» **TEXTO FORNECIDO**:
=-=-=

2006-07-11

uma semana não basta

(quadro de paula rego)
*
*
Pelo lado errado do dia seguem em bandos as palavras rente às almas que num beijo migram de uma boca para outra boca. Tenho a sebenta inclinada no sumário do fim do mundo como cábula precisa onde se inscrevem os mil demónios do meu juízo. Estou sentada no banco do parque a ver o lago a passar por entre as folhas que cobrem de estrume a minha saia cada vez mais magra. Estás deitado com a cabeça encaixada no meu colo como um eixo azul do céu que refulge no centro da fornalha. És talvez um sem abrigo à procura de Deus no ventre de uma estranha que veio dar pão seco aos gansos selvagens. Sou talvez uma pena da utopia possível de um cisne que com o bico agarra o bico de outro cisne e desenha o teu coração imperfeito.

Do lado torto da vida avistam-se miragens indizíveis como sonhos que acabam por ser infinitos neste vale de lágrimas. Chegaste de madrugada com a roupa rasgada e o cabelo desmaiado nos ombros do jardim. E disseste que eras espécie rara qual flor amachucada um pouco descuidada faminta de ternura. Eu não disse nada quando te aproximaste com as tuas mãos muito grandes capazes de encestar o planeta inteiro no meu peito tão frágil. Cambiamos saliva para acalmar a garganta em chamas e o verão descer em nós como o fogo que ardia na paisagem. Mudei as pernas de lugar e fiz uma cova no regaço até adormeceres sob o meu toque afinado pelo estertor da água. Li-te uma página do meu espírito com a serenidade das coisas que ambos sabíamos imortais.

No capítulo incerto do livro mais sábio perecem os suspiros da última noite em que as vozes dos olhos falaram. O verbo incorrecto do amanhecer deita-se perto das montanhas líquidas só ao alcance do peito das mulheres. Começa pelo sol parado sobre a tua cara como cimento colado ao teu desassossego. É um raio de luz imparável ou um relâmpago que rompe este ar irrespirável e te faz sofrer. O calor depois sufoca a tarde enquanto esperas pela tristeza como única promessa fiável que sucede à claridade. Choras sobre a errância pelas impressões digitais dos teus dedos alisantes tão macios que quase matam a inquietude. Choras e há uma criança que corre na falésia de um abraço que derrota a mais ténue crispação. Se encostares os lábios aos meus flancos e ouvires o mar entrar na tua máquina de escrever deixa-o lavar-te a dor.


*

para o david

53 comentários:

Leonor disse...

uma escrita sublime, alice. parabéns. e a pintura da paula rego fecha com chave de ouro.

beijinhos da leonoreta

¦☆¦Jøhη¦☆¦ disse...

Olá minha amiga :) uma boa noite para ti.

Venho agradecer-te as tuas visitas no diário :) tenho pena que o meu tempo não tem sido o que eu desejava...

Como sempre, este teu post está muito bem escrito, confesso que admirado ficaria eu se porventura tal não acontecesse :)

=-=-=

» **EXCERTO DE ORIGEM**:

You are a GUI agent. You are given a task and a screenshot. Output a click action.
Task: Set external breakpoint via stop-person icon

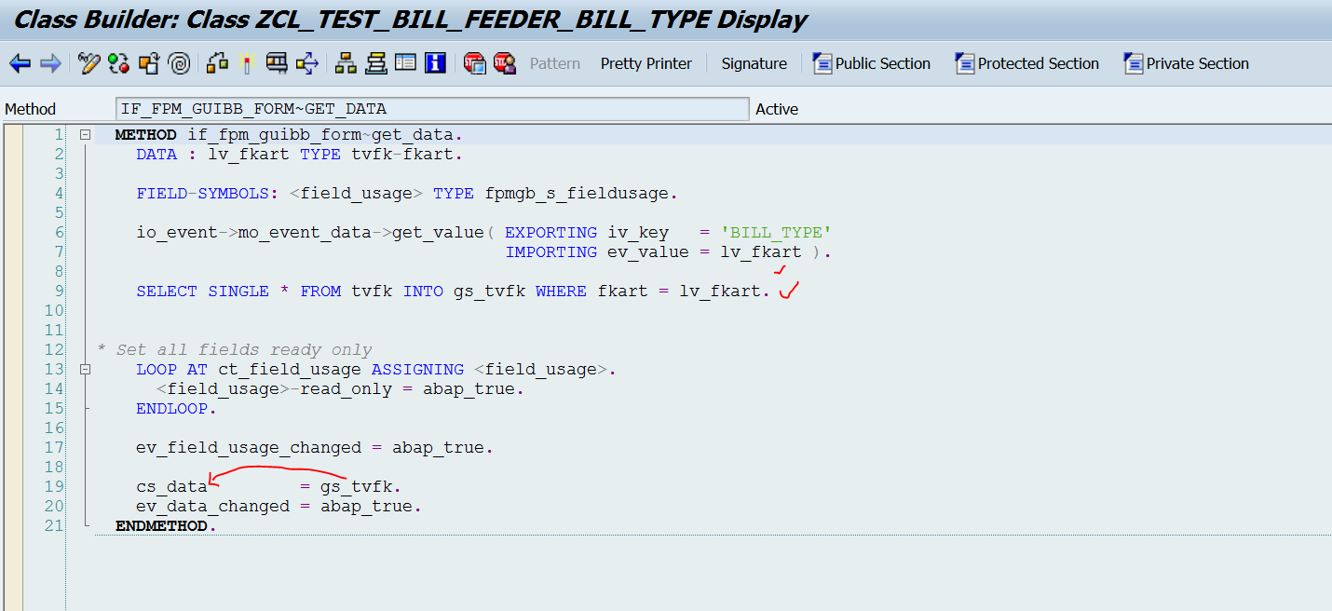pos(505,63)
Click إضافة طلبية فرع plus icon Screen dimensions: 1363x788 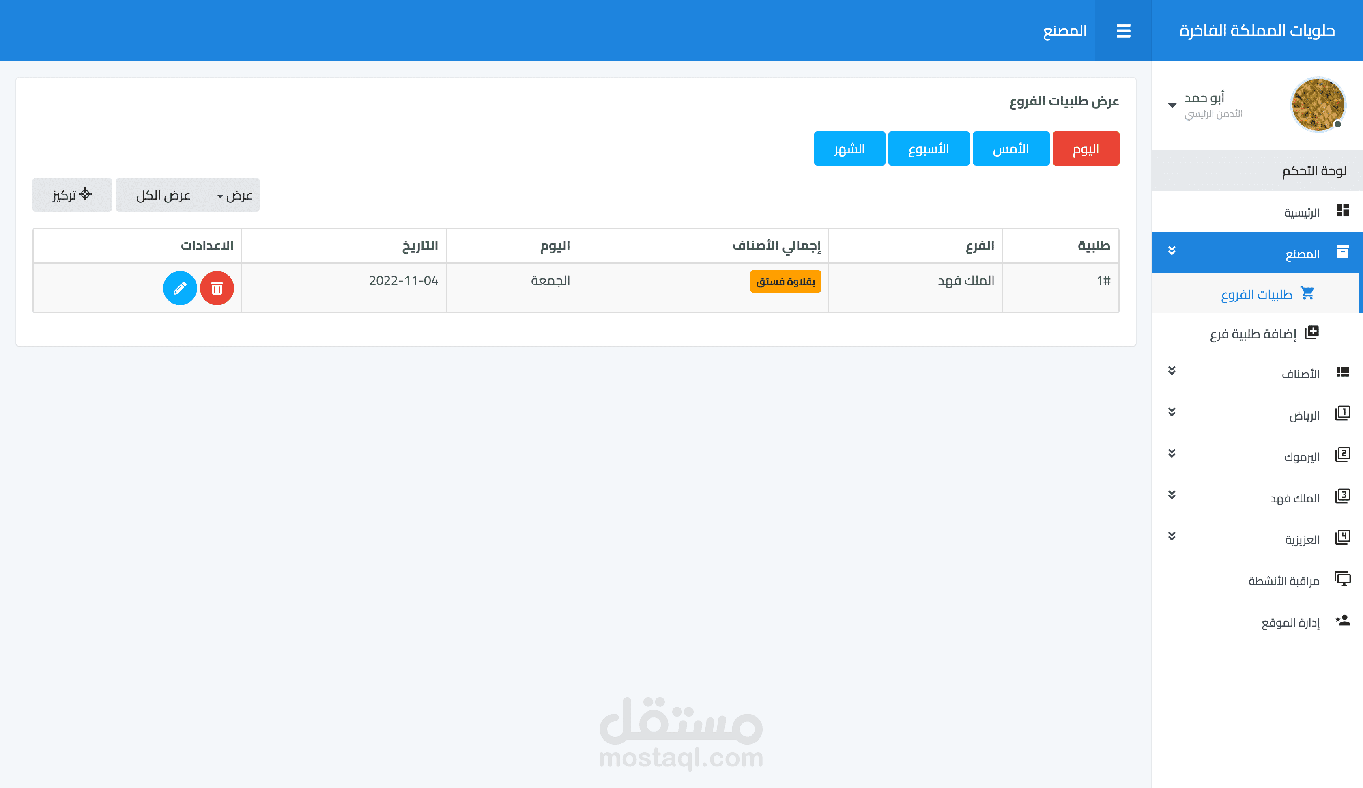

=-=-=

» **INSTRUÇÕES**:
(a) No texto «uma semana não basta», de quem é o quadro mencionado?
(b) Prossiga com o texto «uma semana não basta» a partir do ponto em que termina.

» **RESPOSTAS ESCRITAS**:
(a) De Paula Rego.

(b)
Um beijinho, João

vania ♥ disse...

"No capítulo incerto do livro mais sábio perecem os suspiros da última noite em que as vozes dos olhos falaram."

Adoro esta frase... belo texto.

beijinhos..

Lord Poseidon disse...

Alice estava ler o que escreveste e vinha me sempre á mente Ofélia de Shakespeare Hamlet.
Não te sei explicar o por quê.
Li novamente e sempre a mesma imagem.
Talvez tenha a ver com o que Ofélia representa.
Inocência.
Não sei, deixo ao teu critério.

Beijos de Sal

Verena Sánchez Doering disse...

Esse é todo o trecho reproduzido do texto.